EXTRAIT FOURNI
· · · · · · ·
Medscape a parlé des défis du traitement du stress avec Monique Gary, DO, chirurgienne du sein et spécialiste des maladies bénignes et malignes du sein à l’hôpital Grand View de Sellersville, en Pennsylvanie. Le Dr Gary a mis sur pied un programme communautaire local axé sur les effets du stress sur la survie, mais aussi sur le stress chez les préviveurs à haut risque – des personnes prédisposées au cancer mais qui n’ont pas eu la maladie.
Le stress psychologique — les réponses comportementales ou physiologiques d’un individu aux exigences environnementales qui remettent en question ou dépassent sa capacité perçue à faire face — a été impliqué dans le développement d’une gamme de maladies, y compris le cancer. De plus en plus de preuves ont démontré les effets biologiques néfastes du stress sur la progression tumorale, mais l’association entre le stress psychosocial et le risque de cancer est moins claire. Les informations sur le stress fournies par les organisations et agences nationales de lutte contre le cancer telles que l’American Cancer Society® et le National Cancer Institute soulignent l’incohérence des preuves d’un lien. Malgré cela, environ la moitié des femmes atteintes d’un cancer du sein citent le stress, en particulier les événements de la vie stressants, parmi les facteurs de risque de leur maladie. Seize études publiées entre 1984 et 2011 ont révélé que les femmes identifiaient le stress comme l’une des causes de leur cancer du sein et comme la principale cause dans cinq des études. « Cela a un impact sur les fournisseurs, car que nous le croyions ou non, les patients croient que le stress cause le cancer et ils cherchent des moyens d’atténuer le stress dans leur vie », déclare le Dr Gary. « Même si nous n’y adhérons pas, nous devons être en mesure de nous adresser pleinement à nos patients d’une manière qu’ils désirent, car ils recherchent une approche holistique. »
L’effet le plus évident du stress chez les femmes atteintes d’un cancer du sein et celles à risque est l’initiation de réponses comportementales négatives pour la santé telles qu’une augmentation du tabagisme et de la consommation d’alcool, de mauvaises habitudes alimentaires et un manque d’exercice et de sommeil, qui sont tous associés à un risque accru de cancer. Bien que les effets physiopathologiques du stress aient été bien documentés, les chercheurs dans le domaine ont tendance à se méfier de les lier à l’initiation du cancer du sein, bien qu’ils n’excluent pas la possibilité, reconnaissant que « le stress rend votre corps plus sensible au cancer. »Le stress chronique est considéré comme particulièrement préjudiciable, qu’il résulte d’événements brefs qui continuent de causer du stress après leur fin (comme une agression) ou de situations qui persistent pendant des semaines, des mois ou des années (comme le stress au travail à long terme ou le chômage).
· · · · · · ·
DONNÉES FOURNIES

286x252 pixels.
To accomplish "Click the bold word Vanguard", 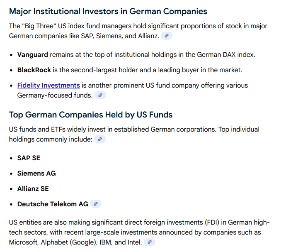I will point(33,54).
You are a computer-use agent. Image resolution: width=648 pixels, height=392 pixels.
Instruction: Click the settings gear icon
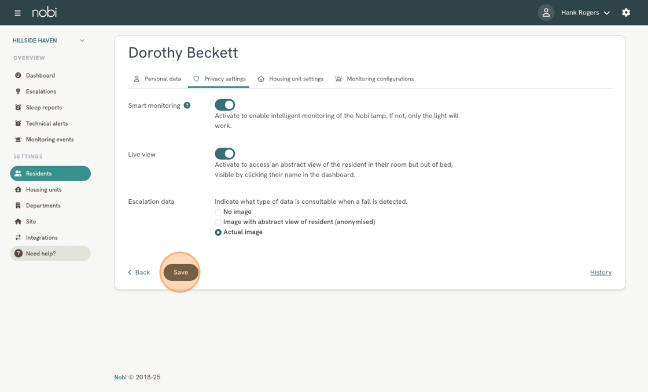point(626,13)
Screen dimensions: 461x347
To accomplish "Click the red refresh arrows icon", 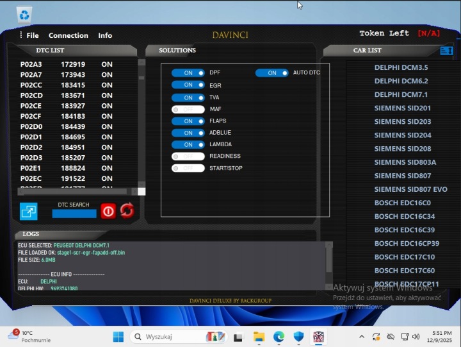I will click(127, 210).
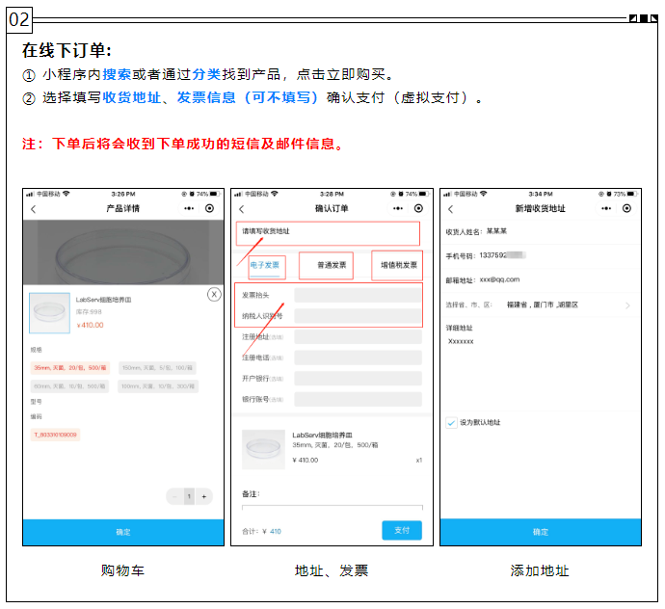Select the 150mm 100/箱 specification option
Image resolution: width=665 pixels, height=609 pixels.
(x=158, y=368)
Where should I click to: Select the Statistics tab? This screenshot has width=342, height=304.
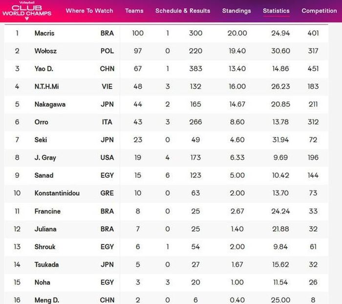pyautogui.click(x=276, y=11)
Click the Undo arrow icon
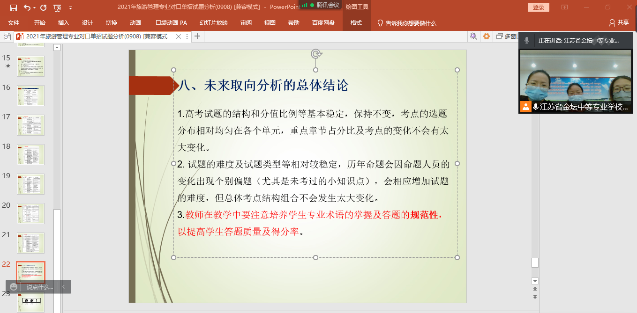The height and width of the screenshot is (313, 637). (27, 7)
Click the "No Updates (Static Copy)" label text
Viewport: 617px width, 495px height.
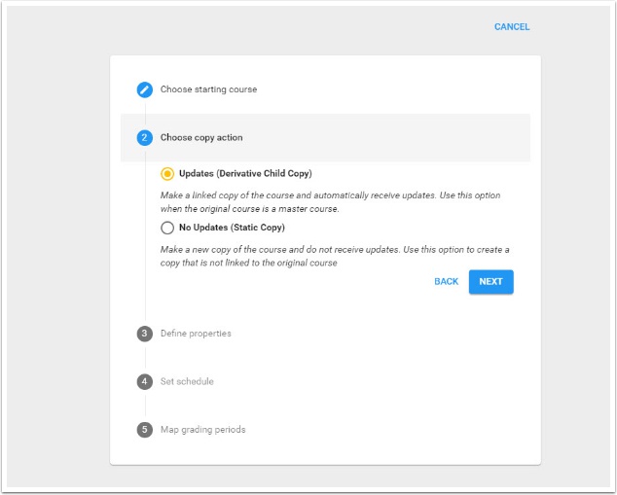(x=232, y=228)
· · · · · · ·
VOS TÂCHES
**A.** Recopiez à l'identique le passage de l'extrait sur le stress et le cancer du sein qui va de « Medscape a parlé » jusqu'à « eu la maladie. ».
**B.** Rédigez la suite du texte sur le stress et le cancer du sein, à partir de sa dernière phrase.

VOS RÉPONSES
**A.**
Medscape a parlé des défis du traitement du stress avec Monique Gary, DO, chirurgienne du sein et spécialiste des maladies bénignes et malignes du sein à l’hôpital Grand View de Sellersville, en Pennsylvanie. Le Dr Gary a mis sur pied un programme communautaire local axé sur les effets du stress sur la survie, mais aussi sur le stress chez les préviveurs à haut risque – des personnes prédisposées au cancer mais qui n’ont pas eu la maladie.

**B.**
Preuves biologiques des effets tumoraux
Le stress psychologique et les réponses affectives, y compris la dépression et l’anxiété, sont connus pour produire des réponses neuroendocrines qui peuvent modifier d’importantes voies immunitaires, angiogéniques et inflammatoires dans le développement, la progression et le contrôle du cancer. L’activation de l’axe hypothalamo-hypophyso-surrénalien (HPA) et du système nerveux sympathique (SNS) libère des hormones de stress telles que les glucocorticoïdes et les catécholamines. Ceux-ci ont été montrés pour moduler l’initiation et le développement de la tumeur par la suppression des réponses immunitaires cellulaires importantes dans la défense contre les cellules malignes. Ces réponses comprennent des changements dans le nombre et le type de lymphocytes dans la circulation et le rapport des lymphocytes T auxiliaires/ suppresseurs, une diminution de la prolifération des lymphocytes, une augmentation de l’infiltration des macrophages, des changements dans le nombre et l’activité des cellules tueuses naturelles (NK) et des réponses anticorps altérées.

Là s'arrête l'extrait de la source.